Alex Constantine - February 9, 2010
Posted by Melanie Eversley
On Deadline | Jan 18, 2010
Texas high schoolers will learn about conservative groups from the 1980s and 1990s but not about liberal groups or organizations representing minority rights, The Dallas Morning News reports.
The change is a result of U.S. history standards tentatively adopted Friday by the Republican-led State Board of Education. Among topics and individuals that will not be required in history classes and textbooks: the late Sen. Edward Kennedy, D-Mass., new Supreme Court Justice Sonia Sotomayor, and Hispanic civil rights organizations such as the Mexican American Legal Defense and Educational Fund, the paper said.
New subjects of study will include the National Rifle Association, the Moral Majority, the Heritage Foundation and Eagle Forum founder Phyllis Schlafly.
Board member Don McLeroy, a Republican from College Station, told the Morning News that he offered the amendment requiring coverage of conservative groups because history standards were "rife with leftist political periods and events — the populists, the progressives, the New Deal and the Great Society."
He succeeded in requiring textbooks to present a more positive portrayal of Republican Sen. Joseph McCarthy of Wisconsin, who investigated allegations of communists in the government, the military and Hollywood.

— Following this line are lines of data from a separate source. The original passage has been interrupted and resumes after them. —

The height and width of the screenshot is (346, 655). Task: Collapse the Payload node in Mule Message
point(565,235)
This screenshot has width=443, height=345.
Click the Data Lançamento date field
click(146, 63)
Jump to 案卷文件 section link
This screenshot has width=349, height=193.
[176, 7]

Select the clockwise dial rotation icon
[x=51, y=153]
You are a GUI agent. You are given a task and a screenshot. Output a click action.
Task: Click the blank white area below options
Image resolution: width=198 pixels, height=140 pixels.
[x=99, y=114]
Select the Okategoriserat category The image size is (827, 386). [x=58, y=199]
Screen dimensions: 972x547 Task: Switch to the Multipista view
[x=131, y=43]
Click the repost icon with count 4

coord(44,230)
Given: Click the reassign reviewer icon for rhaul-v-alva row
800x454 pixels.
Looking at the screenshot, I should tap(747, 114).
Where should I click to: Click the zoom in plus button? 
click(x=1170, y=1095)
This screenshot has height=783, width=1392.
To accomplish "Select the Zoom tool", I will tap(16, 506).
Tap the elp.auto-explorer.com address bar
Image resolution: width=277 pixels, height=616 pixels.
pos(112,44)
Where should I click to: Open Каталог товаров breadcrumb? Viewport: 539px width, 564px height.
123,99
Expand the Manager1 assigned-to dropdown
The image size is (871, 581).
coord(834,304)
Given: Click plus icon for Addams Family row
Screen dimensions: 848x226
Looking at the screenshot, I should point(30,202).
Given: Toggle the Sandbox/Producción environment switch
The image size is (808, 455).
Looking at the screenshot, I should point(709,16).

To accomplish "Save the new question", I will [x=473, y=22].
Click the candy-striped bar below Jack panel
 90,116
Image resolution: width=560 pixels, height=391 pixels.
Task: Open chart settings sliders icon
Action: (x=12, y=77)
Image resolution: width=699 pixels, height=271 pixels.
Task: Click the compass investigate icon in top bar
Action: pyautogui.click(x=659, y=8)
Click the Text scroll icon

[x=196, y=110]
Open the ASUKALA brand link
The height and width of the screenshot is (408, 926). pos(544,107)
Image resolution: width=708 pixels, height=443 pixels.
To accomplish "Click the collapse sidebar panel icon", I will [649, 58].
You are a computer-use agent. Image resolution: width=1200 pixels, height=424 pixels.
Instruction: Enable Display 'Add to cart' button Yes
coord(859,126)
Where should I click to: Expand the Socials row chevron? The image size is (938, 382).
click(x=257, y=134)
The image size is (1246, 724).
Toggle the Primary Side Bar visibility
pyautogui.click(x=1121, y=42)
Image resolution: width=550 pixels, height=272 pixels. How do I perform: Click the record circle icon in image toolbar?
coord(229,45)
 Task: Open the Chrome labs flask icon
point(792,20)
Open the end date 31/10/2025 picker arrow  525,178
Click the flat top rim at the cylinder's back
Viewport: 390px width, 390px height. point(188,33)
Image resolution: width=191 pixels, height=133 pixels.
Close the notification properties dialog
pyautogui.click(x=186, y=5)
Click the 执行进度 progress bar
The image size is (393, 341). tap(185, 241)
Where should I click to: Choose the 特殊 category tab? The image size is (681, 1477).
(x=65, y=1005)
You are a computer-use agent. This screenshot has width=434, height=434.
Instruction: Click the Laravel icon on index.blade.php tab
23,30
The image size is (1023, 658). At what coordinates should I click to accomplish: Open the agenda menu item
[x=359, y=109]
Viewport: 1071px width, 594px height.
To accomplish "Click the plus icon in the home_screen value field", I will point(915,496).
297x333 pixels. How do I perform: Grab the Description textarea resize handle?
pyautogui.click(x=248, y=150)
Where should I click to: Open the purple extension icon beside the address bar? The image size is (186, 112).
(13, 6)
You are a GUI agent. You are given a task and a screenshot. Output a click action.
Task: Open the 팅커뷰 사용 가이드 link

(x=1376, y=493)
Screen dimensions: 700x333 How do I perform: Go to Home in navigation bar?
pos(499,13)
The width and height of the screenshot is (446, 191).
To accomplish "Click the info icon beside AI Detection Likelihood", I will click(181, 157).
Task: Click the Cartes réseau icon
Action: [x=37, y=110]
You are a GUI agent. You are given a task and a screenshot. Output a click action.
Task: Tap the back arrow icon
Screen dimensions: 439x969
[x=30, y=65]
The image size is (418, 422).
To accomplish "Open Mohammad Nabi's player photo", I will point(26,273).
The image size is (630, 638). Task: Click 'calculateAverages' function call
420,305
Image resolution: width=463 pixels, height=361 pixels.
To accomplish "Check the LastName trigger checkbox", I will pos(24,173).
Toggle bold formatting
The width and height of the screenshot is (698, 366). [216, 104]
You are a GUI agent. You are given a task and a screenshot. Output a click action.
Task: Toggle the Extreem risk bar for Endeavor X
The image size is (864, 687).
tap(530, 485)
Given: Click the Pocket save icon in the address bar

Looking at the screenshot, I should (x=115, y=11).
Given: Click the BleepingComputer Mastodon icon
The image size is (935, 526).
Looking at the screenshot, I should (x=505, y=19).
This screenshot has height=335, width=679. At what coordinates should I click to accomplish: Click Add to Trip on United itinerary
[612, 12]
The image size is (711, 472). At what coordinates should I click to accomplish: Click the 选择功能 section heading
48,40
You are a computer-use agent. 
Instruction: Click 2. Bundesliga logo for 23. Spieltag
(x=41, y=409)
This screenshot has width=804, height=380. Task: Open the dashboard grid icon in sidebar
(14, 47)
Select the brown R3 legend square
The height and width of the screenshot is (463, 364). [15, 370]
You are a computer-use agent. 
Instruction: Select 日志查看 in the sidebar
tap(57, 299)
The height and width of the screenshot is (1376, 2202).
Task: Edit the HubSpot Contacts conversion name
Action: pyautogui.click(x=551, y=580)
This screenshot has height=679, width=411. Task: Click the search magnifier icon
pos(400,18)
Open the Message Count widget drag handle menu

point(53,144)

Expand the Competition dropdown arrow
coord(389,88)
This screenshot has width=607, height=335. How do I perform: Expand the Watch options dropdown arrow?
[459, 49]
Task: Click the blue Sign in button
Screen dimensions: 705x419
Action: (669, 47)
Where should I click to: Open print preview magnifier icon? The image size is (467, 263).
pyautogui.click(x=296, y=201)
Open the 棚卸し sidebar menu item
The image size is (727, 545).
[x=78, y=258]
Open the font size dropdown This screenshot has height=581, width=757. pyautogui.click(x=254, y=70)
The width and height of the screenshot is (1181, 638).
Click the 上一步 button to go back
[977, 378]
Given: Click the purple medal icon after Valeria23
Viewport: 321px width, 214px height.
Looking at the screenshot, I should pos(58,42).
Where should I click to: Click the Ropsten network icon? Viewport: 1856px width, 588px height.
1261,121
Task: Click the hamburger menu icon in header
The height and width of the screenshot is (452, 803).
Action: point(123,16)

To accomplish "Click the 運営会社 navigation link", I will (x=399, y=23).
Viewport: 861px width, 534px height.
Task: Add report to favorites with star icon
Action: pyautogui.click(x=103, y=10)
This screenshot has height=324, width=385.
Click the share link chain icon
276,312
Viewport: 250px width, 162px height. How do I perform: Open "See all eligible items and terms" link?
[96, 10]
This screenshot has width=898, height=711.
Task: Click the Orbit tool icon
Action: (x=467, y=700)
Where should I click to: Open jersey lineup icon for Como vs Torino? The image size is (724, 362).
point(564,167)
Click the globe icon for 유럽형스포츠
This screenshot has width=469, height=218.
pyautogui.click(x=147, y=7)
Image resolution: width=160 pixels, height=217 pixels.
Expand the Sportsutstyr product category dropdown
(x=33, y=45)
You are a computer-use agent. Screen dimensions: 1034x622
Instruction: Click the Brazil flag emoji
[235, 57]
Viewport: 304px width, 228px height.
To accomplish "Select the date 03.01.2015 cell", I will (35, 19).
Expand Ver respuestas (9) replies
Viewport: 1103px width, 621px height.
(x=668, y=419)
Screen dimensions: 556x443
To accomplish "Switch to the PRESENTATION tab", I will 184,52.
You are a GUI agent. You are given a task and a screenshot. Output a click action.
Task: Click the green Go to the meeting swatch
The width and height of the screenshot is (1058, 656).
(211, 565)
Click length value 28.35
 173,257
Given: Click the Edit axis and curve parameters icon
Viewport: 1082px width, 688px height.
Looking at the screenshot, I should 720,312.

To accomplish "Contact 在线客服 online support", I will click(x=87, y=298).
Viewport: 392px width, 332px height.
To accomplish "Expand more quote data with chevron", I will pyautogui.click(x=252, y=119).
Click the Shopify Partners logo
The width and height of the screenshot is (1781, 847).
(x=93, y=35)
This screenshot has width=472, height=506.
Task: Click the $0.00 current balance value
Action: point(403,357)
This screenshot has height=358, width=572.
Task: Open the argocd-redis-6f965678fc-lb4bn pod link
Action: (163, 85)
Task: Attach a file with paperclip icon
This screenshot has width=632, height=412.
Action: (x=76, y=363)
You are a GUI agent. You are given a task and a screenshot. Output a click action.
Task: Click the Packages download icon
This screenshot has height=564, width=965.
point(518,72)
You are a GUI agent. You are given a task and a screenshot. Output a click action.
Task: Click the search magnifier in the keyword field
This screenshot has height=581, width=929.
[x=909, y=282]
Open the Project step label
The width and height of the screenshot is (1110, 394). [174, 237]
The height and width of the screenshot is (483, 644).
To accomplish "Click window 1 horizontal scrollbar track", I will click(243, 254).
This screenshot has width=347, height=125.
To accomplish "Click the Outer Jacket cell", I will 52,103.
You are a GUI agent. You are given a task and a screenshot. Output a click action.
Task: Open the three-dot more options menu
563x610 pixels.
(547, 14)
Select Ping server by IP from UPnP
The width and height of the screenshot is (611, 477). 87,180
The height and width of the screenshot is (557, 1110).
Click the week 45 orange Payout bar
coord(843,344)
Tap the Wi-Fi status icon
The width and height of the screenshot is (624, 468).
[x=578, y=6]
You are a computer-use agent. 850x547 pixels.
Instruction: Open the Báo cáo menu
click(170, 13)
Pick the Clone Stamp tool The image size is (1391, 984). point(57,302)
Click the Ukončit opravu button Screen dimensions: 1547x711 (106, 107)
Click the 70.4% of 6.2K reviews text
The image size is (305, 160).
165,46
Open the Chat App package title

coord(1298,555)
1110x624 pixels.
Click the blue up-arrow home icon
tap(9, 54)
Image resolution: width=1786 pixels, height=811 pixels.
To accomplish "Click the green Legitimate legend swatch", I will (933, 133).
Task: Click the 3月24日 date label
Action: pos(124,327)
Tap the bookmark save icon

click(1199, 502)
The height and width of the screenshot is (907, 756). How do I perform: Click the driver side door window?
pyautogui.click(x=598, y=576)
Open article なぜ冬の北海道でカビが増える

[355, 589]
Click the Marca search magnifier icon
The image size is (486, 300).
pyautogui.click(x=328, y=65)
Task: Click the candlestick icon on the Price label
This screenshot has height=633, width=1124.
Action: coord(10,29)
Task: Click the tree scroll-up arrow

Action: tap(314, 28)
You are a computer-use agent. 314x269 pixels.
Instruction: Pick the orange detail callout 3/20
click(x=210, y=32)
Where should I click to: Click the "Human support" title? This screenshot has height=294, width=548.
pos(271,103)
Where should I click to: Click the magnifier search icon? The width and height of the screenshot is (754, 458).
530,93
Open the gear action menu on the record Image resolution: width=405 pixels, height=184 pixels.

His tactics were ultimately repudiated and he was censured by the U.S. Senate.
The board rejected a bid by conservatives to mandate that students be taught about "religious revivals" as a major event leading to the American Revolution.
A proposal to remove hip-hop music from history standards and replace it with country music failed. Board member Mavis Knight, a Democrat from Dallas, told the paper that hip-hop has "impacted our society whether we like it or not."
A tentative vote was put off until March; a final decision is expected in May. Curriculum standards the board approves will remain in place for the next decade. Although the standards apply only to Texas, the Fort Worth Star-Telegram writes, "the decision has a nationwide impact because publishers develop textbooks based on Texas' curriculum because of its large student population."
The board approved a resolution opposing national standards and supporting Republican Gov. Rick Perry's decision to forgo $700 million in federal stimulus money because it "smacks of a federal takeover of our public schools."